Nazi spy who could have changed course of D-Day

Paul Fidrmuc’s message on final Operation Overlord details ignored by Berlin handlers

American  in a German bunker on Utah beach after Allied forces stormed the Normandy beaches during D-Day in June 1944. Photograph: AFP/Getty Images

American in a German bunker on Utah beach after Allied forces stormed the Normandy beaches during D-Day in June 1944. Photograph: AFP/Getty Images

Sat, Jun 7, 2014, 01:00

On the eve of D-Day, Nazi agent Paul Fidrmuc – codename Ostro – was the man who knew too much. Days before the Normandy landings, the Lisbon-based spy got wind of the final details of Operation Overlord and sent an urgent message to his Berlin handlers. The Allies were not planning to land in Calais, as the Nazis thought and where they had massed 200,000 soldiers. Instead, he wrote, “the preferred plan is around La Manche”.

“It involves an air-and-sea operation against the channel islands, landing east and west of the La Manche Departments, possibly at Isigny (11’ east of Carentan on the eastern site of Cherbourg).”

Had his message been heeded, the Allied surprise landing in Normandy might have developed very differently and the decisive turning point in their second World War fortunes could have ended in disaster.

The man who knew too much was born in 1898 in Lundenburg, 70km north of Vienna, now Breclav in the Czech Republic. A reserve officer in the first World War, he began studying in Vienna in 1920 but broke off his studies, moved to Lübeck, began working in the metal export business and married a Danish woman.

Interrogated

By the mid 1920s he tried his hand at journalism and was already in the sights of both German and British secret services. An early British report rates Fidrmuc as highly intelligent, able to speak six languages besides his native German: English, Italian, French, Danish, Spanish and Portuguese.

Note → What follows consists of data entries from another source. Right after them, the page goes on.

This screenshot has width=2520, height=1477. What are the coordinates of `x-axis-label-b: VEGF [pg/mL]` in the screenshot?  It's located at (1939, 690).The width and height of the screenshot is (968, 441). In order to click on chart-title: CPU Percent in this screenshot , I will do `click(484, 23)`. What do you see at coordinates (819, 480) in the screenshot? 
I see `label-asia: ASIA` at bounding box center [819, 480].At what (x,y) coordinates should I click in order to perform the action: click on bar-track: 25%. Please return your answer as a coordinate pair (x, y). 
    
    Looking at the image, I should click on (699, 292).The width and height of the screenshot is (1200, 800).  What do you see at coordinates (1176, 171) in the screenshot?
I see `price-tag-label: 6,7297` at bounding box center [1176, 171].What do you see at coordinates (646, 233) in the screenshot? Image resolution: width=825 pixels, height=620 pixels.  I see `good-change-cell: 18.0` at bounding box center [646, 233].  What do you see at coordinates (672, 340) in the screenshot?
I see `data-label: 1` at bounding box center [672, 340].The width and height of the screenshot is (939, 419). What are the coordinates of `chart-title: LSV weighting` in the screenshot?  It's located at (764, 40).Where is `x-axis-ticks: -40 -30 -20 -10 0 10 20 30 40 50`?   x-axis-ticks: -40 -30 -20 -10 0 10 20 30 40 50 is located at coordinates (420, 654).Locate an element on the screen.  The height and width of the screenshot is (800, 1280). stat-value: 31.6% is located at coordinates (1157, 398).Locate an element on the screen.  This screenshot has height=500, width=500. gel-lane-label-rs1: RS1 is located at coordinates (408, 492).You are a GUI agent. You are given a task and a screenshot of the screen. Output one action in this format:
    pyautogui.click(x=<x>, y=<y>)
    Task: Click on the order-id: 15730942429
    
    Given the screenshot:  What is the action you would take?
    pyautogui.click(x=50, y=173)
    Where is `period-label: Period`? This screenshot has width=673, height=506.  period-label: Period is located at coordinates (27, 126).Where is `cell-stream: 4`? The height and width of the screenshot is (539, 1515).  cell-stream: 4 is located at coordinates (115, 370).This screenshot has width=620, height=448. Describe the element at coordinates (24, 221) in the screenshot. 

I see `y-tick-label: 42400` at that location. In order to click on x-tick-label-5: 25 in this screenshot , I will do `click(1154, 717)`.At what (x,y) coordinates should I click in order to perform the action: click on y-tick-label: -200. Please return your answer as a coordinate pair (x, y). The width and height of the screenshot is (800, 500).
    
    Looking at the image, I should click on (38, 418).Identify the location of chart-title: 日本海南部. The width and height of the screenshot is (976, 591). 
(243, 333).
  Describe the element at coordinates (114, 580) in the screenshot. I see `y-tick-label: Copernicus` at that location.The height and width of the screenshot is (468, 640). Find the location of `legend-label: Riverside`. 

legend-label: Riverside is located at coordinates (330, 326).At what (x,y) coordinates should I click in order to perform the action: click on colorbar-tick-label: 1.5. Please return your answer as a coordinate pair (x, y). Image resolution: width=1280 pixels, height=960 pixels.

In 1935 he was arrested by the Gestapo and interrogated in Berlin suspected of being a double agent. In later life he admitted as much, claiming to have acquired in advance plans for the annexation of the Sudetenland and Austria.

Fidrmuc joined the Nazi Party in May 1939 and, a year later, moved to neutral Lisbon. In this hotbed of arms dealers, deserters, spies and refugees desperate to get across the Atlantic, he gathered US and British intelligence for the Nazis while London fed him fake information in the hope of discrediting him. Unknown to them, Fidrmuc already enjoyed a reputation among his handlers as a fabulist and Nazi leaders dismissed his D-Day report as more of the same.

“Of the many messages we received,” said Adolf Hitler on June 6th, “there was one that predicted precisely the landing site, with precise day and time. It was this that made me sure it couldn’t be the actual invasion.”

Fidrmuc, who served as a source of inspiration for Graham Greene’s Our Man in Havana, remained a true believer in “National Socialist revolution” which, he wrote later, “couldn’t have succeeded in the early years without draconian means”. From 1950 until his death eight years later he worked as Spanish correspondent with Der Spiegel magazine.